* **GIVEN TEXT**:
◇ ◇ ◇ ◇ ◇

Because like hitting the five, six, seven, eight, nine hour mark or whatever the correct mark is, I find that to be stress inducing for me versus stress relieving. Like thinking about that, I feel best if I sleep sometimes for eight hours, sometimes for four hours and then power nap.
And as long as I have a stupid, private usually smile on my face, that's when I'm doing good as opposed to getting a perfect amount of sleep according to whatever the latest blog post is. And I also pull all nighters still. I also think there's something about the body, like as long as you do it regularly, it's not as stress inducing.
Like you know what it is. The reason I pull all nighters isn't for like, I'm playing Diablo three or something, is because I'm doing something I'm truly passionate about. Well, I'm also a video games, but I'm doing something I'm truly passionate about. And it's almost like there's the Jocko Willink feeling of when I'm up at 7 a.m.
and I haven't slept all night and still I'm working on it. There's a kind of a celebration of the human spirit that I really enjoy it. And that's happiness. And to sort of then, and I usually don't tell that kind of stuff to people because their first statement will be like, you should get more sleep.
It's like, no, I'm doing stuff I love. You should get more love in your life, bro. - That's right. - So, but that said in aggregate, when you look at the full span of life, is probably you should be getting a consistent amount of sleep. And it seems like it's in that seven, eight hour range.
- Yeah, but it's similar to food. It's the quality, not the quantity. And when you get it. So I look at my data pretty often. And what makes a difference to me is not the amount of hours, but the quality, the depth and the deep sleep is what'll do it.
So if I have a lot of alcohol before going to sleep and I can see my heart rate being different, but what really kills me is that I don't get a lot of that deep sleep and I wake up barely remembering stuff. So that, like you say, if you're happy and contented and you don't have these cortisol chemicals going through your body, you will more naturally get into that deep state.
And even if you just get four hours, way better than eight hours of none of that. - Yeah, yeah, that's beautiful. And some of that could be genetic. For me, I just fall asleep like this. If you want me to fall asleep right now, I can do it. It's no, I have no problem with it combined with coffee.
I just had two energy drinks, I can probably sleep. So that, I don't know if that's genetics or it's kind of, I don't know what it is. Or maybe that I don't have kids and I'm single. So I don't have, I'm almost listening to some kind of biological signal versus societal signal on when I'm supposed to go to sleep.

◇ ◇ ◇ ◇ ◇

* **DATASET EXCERPT**:
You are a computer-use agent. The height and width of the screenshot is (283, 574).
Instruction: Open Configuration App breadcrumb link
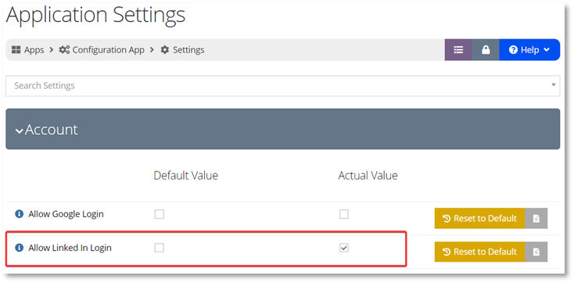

◇ ◇ ◇ ◇ ◇

Copy the part of the sleep conversation from "- Yeah, but" to "that deep state.". The material plays no part in this.

- Yeah, but it's similar to food. It's the quality, not the quantity. And when you get it. So I look at my data pretty often. And what makes a difference to me is not the amount of hours, but the quality, the depth and the deep sleep is what'll do it.
So if I have a lot of alcohol before going to sleep and I can see my heart rate being different, but what really kills me is that I don't get a lot of that deep sleep and I wake up barely remembering stuff. So that, like you say, if you're happy and contented and you don't have these cortisol chemicals going through your body, you will more naturally get into that deep state.